The model consists of a set F–the flock–of N self-propelled particles, F = {p1, p2, …, pN} moving in open space, either in two or three dimensions. By “open space” we mean that the motion of the particles is not restricted by any boundary. Each particle pn is characterized by its position rn, velocity vn, and speed \(\Vert {{\bf{v}}}_{{\bf{n}}}(t)\Vert ={v}_{0}\) which is the same at all times so that only the particle’s direction of motion is modified by interactions with other particles in the system.

Short and Long-range Interactions

Let Ui(t) be the set of all particles that locally interact with particle pi at time t. For the case of metric interactions, Ui(t) consists of all particles within a vicinity of radius r0 around pi (Fig. 1(a)), whereas for topological interactions Ui(t) consists of the first αl = 7 nearest neighbors of pi (Fig. 1(b)). We choose αl = 7 because this is the average number of first-neighbor interactions reported for starlings4,24. Although this number may change for different bird species, it is also more or less the number of first-neighbor interactions as computed through a Voronoi tessellation13,32,33,44. The difference between metric and topological interactions is relevant under expansions and contractions of the group. Clearly, for the metric case the number of particles within a vicinity of fixed radius r0 changes as the system expands or contracts, whereas for the topological case the number αl of first nearest neighbors remains the same regardless of the actual size of the group. In either case, Ui(t) contains all the particles that interact with particle pi at time t only through local (or short-range) interactions. Therefore, we will refer to Ui(t) as the local neighborhood of particle pi. All the particles outside the local neighborhood Ui(t) form the complementary set \({U}_{i}^{\ast }(t)\), such that \({U}_{i}(t)\cap {U}_{i}^{\ast }(t)=\varnothing \) and \({U}_{i}(t)\cup {U}_{i}^{\ast }(t)=F\). The particles in the set \({U}_{i}^{\ast }(t)\) are the potential long-range neighbors of pi (Fig. 1(c)). In order to define the long-range interactions for this particle we randomly choose a set of κi particles in the complementary set \({U}_{i}^{\ast }(t)\), where κi is in turn a random number drawn from a Poisson distribution with average κ. The parameter κ then determines the average number of long-range interactions per particle. Let us denote as \({L}_{i}(t)\subset {U}_{i}^{\ast }(t)\) the set of these κi long-range neighbors that will interact with pi. We will refer to Li(t) as the distant neighborhood of particle pi, and to κ as the average long-range connectivity. Note that for κ = 0 only local interactions exist in the system (the ones defined in the sets Ui(t) for each particle).
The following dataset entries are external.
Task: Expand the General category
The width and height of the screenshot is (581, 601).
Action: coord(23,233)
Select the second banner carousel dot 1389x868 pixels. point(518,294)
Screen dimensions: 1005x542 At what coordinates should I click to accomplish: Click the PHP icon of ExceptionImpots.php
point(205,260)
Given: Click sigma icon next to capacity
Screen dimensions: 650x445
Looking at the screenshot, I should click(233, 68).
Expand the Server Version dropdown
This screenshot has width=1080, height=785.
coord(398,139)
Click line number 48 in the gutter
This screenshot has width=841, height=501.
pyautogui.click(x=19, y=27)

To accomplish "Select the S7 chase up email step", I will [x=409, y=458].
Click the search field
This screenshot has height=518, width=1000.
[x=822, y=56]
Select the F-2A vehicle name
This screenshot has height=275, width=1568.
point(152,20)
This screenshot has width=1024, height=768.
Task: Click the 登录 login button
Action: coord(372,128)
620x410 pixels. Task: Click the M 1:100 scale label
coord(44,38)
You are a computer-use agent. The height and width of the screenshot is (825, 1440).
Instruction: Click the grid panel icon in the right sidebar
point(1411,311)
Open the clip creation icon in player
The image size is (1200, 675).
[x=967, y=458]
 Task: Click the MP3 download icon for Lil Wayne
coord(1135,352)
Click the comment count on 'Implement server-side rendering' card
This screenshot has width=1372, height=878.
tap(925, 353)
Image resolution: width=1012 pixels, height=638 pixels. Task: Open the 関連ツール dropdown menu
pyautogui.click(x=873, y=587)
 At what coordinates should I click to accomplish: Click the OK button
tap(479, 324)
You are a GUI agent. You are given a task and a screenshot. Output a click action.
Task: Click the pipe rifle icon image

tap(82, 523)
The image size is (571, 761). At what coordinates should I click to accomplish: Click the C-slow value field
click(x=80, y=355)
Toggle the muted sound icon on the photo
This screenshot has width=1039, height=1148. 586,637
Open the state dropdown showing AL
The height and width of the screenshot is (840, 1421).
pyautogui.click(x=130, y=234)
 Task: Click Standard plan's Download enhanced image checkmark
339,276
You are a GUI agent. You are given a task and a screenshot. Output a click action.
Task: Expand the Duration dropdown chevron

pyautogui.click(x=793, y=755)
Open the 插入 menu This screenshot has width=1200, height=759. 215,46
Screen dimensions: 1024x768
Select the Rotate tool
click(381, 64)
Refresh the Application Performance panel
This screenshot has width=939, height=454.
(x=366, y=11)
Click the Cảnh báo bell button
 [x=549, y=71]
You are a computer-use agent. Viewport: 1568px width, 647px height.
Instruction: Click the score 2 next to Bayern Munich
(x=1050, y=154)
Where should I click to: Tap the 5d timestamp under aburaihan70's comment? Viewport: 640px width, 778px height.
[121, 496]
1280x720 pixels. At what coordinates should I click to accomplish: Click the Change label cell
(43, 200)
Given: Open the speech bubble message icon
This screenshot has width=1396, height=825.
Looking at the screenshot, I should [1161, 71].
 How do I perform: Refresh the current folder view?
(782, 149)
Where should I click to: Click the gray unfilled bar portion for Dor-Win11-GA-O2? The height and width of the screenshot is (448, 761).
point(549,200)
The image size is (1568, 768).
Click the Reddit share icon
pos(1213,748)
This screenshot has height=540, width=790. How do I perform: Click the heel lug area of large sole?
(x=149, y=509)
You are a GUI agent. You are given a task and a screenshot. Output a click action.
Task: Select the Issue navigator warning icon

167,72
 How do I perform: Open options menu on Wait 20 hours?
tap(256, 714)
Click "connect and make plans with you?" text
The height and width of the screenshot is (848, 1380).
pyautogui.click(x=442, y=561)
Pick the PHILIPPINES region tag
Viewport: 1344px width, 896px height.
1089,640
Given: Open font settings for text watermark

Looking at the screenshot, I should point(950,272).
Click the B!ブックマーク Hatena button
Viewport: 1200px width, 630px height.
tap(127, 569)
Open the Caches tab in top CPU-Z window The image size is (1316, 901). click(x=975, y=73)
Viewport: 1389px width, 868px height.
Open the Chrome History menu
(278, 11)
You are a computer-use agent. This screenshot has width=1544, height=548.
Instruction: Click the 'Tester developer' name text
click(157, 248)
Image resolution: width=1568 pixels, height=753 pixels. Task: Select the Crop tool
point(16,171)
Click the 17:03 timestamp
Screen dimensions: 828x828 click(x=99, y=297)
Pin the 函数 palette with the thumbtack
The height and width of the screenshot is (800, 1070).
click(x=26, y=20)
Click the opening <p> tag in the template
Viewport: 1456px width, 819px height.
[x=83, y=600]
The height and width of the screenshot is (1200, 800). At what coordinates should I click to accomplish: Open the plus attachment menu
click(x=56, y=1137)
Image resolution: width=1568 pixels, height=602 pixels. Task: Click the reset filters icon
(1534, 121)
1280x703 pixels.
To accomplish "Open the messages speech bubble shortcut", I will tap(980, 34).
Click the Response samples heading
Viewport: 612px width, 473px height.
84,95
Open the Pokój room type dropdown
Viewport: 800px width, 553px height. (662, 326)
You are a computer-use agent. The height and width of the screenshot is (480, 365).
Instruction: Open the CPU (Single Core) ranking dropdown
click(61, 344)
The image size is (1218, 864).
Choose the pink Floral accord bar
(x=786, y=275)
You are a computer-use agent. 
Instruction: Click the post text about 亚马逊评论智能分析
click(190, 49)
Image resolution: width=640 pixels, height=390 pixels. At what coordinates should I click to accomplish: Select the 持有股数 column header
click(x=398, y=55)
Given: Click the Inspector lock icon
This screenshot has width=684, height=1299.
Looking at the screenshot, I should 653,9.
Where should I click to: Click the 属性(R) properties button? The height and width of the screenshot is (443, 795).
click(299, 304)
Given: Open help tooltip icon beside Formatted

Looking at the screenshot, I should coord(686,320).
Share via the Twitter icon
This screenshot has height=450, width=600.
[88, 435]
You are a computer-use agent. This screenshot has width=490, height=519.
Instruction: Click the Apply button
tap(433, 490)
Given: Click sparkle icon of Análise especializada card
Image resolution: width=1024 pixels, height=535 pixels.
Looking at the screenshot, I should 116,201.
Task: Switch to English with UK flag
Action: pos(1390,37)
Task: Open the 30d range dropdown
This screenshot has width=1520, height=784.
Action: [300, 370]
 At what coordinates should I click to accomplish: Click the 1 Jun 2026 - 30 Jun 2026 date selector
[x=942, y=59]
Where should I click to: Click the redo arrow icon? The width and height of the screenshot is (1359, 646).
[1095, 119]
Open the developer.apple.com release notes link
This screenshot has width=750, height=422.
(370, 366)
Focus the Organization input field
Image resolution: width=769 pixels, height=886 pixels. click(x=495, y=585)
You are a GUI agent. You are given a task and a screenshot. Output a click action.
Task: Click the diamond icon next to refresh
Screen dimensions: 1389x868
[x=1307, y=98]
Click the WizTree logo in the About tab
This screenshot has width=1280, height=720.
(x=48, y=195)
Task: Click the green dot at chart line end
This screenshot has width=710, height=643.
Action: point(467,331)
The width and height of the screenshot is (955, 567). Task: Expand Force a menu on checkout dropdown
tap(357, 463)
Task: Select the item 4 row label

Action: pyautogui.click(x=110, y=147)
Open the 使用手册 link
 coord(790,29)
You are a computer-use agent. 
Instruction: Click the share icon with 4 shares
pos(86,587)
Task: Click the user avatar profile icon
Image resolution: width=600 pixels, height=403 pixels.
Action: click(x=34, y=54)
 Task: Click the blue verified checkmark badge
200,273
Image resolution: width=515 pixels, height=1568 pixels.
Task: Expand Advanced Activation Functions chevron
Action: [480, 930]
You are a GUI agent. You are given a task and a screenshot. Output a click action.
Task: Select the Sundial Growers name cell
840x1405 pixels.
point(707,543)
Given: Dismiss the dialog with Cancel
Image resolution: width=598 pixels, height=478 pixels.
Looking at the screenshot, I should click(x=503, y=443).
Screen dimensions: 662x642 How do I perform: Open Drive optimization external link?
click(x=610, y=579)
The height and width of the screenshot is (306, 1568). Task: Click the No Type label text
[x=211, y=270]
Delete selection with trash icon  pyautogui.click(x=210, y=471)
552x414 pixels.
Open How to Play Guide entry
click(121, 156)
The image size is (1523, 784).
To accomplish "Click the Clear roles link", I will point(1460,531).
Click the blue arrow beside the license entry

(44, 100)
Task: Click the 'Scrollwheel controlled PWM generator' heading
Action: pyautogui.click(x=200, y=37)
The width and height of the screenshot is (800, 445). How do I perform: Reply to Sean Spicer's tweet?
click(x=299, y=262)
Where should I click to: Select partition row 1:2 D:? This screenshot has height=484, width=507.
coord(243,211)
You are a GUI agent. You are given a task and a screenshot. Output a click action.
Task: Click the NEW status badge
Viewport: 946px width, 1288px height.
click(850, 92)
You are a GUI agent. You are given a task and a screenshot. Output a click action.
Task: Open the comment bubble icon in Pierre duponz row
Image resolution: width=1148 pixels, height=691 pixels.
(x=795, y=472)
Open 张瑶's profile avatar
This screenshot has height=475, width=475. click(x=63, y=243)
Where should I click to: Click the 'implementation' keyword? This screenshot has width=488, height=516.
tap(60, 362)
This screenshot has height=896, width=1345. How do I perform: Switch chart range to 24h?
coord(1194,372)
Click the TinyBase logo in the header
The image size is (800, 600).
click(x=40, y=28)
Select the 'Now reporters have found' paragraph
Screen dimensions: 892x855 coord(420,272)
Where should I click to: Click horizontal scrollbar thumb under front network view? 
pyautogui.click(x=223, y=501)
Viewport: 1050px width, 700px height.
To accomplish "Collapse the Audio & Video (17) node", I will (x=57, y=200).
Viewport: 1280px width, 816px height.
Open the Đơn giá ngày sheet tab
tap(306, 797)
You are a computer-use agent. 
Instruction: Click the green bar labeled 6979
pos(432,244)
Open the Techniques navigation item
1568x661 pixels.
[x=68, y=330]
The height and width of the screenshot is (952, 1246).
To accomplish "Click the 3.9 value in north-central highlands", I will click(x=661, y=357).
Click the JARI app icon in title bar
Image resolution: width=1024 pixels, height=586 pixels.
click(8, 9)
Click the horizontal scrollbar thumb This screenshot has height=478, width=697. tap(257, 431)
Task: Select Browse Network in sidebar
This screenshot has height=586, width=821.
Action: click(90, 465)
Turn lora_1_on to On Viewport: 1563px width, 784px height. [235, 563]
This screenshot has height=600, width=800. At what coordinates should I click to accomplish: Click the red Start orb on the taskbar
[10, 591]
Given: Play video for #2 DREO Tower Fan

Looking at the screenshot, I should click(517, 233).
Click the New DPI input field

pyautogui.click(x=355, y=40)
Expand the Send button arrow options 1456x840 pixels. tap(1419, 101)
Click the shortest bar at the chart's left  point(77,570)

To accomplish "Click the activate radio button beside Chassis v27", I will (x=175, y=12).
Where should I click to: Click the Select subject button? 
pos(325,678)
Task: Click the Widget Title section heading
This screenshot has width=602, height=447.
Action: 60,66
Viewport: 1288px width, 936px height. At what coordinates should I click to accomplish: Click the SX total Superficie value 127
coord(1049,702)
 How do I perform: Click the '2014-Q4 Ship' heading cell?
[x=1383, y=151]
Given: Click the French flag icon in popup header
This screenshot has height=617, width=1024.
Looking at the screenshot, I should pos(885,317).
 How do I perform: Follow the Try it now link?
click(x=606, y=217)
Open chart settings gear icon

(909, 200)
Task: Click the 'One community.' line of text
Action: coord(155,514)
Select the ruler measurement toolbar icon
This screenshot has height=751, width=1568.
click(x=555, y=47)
Note that the number κi of distant neighbors that interact with each particle pi changes from one particle to another (κi is randomly chosen from a Poisson distribution and assigned to pi). Therefore, it is not necessary in our model that all particles have the same sensory capabilities. However, our numerical simulations produce nearly the same results if we choose κi = κ for all particles. Additionally, the particles in the distant neighborhood Li(t) of pi can be the same throughout time (quenched dynamics) or they can change at every time step (annealed dynamics). The quenched case would correspond to a situation in which each particle pi is following a specific set of “friends” (as in the metaphor above, where the person in the crowd is following his particular friend). In contrast, the annealed case would correspond to each particle pi following different parts of the flock at different times. In either case, choosing a set Li(t) of long-range neighbors for each particle pi in the system defines an Erdös-Rényi interaction network, characterized by a Poisson degree distribution with average κ45. In the quenched case the long-range network is fixed throughout time, whereas in the annealed case this network is rewired at each time step. Here we present results for the annealed case. This choice is arbitrary, as we are not aware of any empirical result indicating how long-range interactions, if any, are distributed among particles in a flock. However, we consider that the annealed case may be a better representation of the way in which a given particle senses distant parts of the flock.

System dynamics

Once the local neighborhood Ui(t) and the distant neighborhood Li(t) have been defined for each particle pi in the flock at time t, we define the short-range signal Vi(t) and the long-range signal ϒi(t) that particle pi receives at time t as

$${{\bf{V}}}_{i}(t)=\frac{1}{{k}_{i}(t)}\sum _{{p}_{j}\in {U}_{i}}\,{{\bf{v}}}_{j}(t),$$
(1a)
$${\Upsilon }_{i}(t)=\frac{1}{{\kappa }_{i}}\sum _{{p}_{j}\in {L}_{i}}{{\bf{v}}}_{j}(t),$$
(1b)

where ki and κi are the cardinalities of Ui(t) and Li(t), respectively. The evolution of the system is given by the simultaneous update of the directions and positions of all the particles in the system according to the rules

$${{\bf{s}}}_{i}(t)=\omega {{\bf{V}}}_{i}(t)+\mathrm{(1}-\omega ){\Upsilon }_{i}(t),$$
(2a)
$${{\bf{x}}}_{i}(t)=\frac{{{\bf{v}}}_{i}(t)\times {{\bf{s}}}_{i}(t)}{\Vert {{\bf{v}}}_{i}(t)\times {{\bf{s}}}_{i}(t)\Vert },$$
(2b)
$${\theta }_{i}(t)={\cos }^{-1}(\frac{{{\bf{v}}}_{i}(t)\cdot {{\bf{s}}}_{i}(t)}{{v}_{0}\Vert {{\bf{s}}}_{i}(t)\Vert })+\eta \,{\xi }_{i}(t),$$
(2c)
$${{\bf{v}}}_{i}(t+{\rm{\Delta }}t)= {\mathcal R} \{{{\bf{x}}}_{i}(t);{\theta }_{i}(t)\}({{\bf{v}}}_{i}(t))$$
(2d)
$${{\bf{r}}}_{i}(t+{\rm{\Delta }}t)={{\bf{r}}}_{i}(t)+{{\bf{v}}}_{i}(t+{\rm{\Delta }}t){\rm{\Delta }}t,$$
(2e)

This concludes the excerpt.